> _Work required_
Copy exactly, please, the lines of the data from its start through the line containing "[Культура споживання їжі] (733, 1814)".

--- Listed entries ---

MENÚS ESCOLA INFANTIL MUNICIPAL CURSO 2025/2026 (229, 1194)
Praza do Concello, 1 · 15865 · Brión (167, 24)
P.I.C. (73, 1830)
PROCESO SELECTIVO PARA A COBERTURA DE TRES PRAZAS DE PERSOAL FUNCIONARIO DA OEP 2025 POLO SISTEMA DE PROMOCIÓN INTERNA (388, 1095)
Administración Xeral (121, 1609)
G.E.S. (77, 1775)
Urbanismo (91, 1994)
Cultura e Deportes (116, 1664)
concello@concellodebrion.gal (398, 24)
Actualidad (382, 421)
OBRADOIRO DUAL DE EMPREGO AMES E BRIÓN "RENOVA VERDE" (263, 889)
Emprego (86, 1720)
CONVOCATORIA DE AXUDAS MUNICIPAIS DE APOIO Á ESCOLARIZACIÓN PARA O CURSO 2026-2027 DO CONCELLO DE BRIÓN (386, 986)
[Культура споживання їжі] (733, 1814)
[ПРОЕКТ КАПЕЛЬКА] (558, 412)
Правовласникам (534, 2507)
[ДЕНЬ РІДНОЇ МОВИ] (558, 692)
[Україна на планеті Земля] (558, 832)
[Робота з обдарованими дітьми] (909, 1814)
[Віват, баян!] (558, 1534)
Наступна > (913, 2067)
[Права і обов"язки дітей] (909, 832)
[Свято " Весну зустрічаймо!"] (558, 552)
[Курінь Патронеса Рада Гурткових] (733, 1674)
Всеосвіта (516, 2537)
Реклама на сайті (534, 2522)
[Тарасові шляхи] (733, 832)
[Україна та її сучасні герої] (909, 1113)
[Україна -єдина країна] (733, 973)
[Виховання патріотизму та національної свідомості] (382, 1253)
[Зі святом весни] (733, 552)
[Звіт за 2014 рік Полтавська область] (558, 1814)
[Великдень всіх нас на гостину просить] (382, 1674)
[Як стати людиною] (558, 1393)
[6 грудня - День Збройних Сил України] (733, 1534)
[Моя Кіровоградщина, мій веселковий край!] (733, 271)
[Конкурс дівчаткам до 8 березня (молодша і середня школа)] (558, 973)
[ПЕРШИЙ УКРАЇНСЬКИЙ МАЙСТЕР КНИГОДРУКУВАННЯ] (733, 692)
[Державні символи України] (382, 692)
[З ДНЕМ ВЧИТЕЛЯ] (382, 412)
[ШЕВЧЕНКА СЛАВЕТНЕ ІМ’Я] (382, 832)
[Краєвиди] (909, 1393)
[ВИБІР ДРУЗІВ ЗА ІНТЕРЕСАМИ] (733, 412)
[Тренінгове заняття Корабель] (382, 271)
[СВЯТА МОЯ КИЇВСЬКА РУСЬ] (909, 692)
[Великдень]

---

> _Result of this exercise_
MENÚS ESCOLA INFANTIL MUNICIPAL CURSO 2025/2026 (229, 1194)
Praza do Concello, 1 · 15865 · Brión (167, 24)
P.I.C. (73, 1830)
PROCESO SELECTIVO PARA A COBERTURA DE TRES PRAZAS DE PERSOAL FUNCIONARIO DA OEP 2025 POLO SISTEMA DE PROMOCIÓN INTERNA (388, 1095)
Administración Xeral (121, 1609)
G.E.S. (77, 1775)
Urbanismo (91, 1994)
Cultura e Deportes (116, 1664)
concello@concellodebrion.gal (398, 24)
Actualidad (382, 421)
OBRADOIRO DUAL DE EMPREGO AMES E BRIÓN "RENOVA VERDE" (263, 889)
Emprego (86, 1720)
CONVOCATORIA DE AXUDAS MUNICIPAIS DE APOIO Á ESCOLARIZACIÓN PARA O CURSO 2026-2027 DO CONCELLO DE BRIÓN (386, 986)
[Культура споживання їжі] (733, 1814)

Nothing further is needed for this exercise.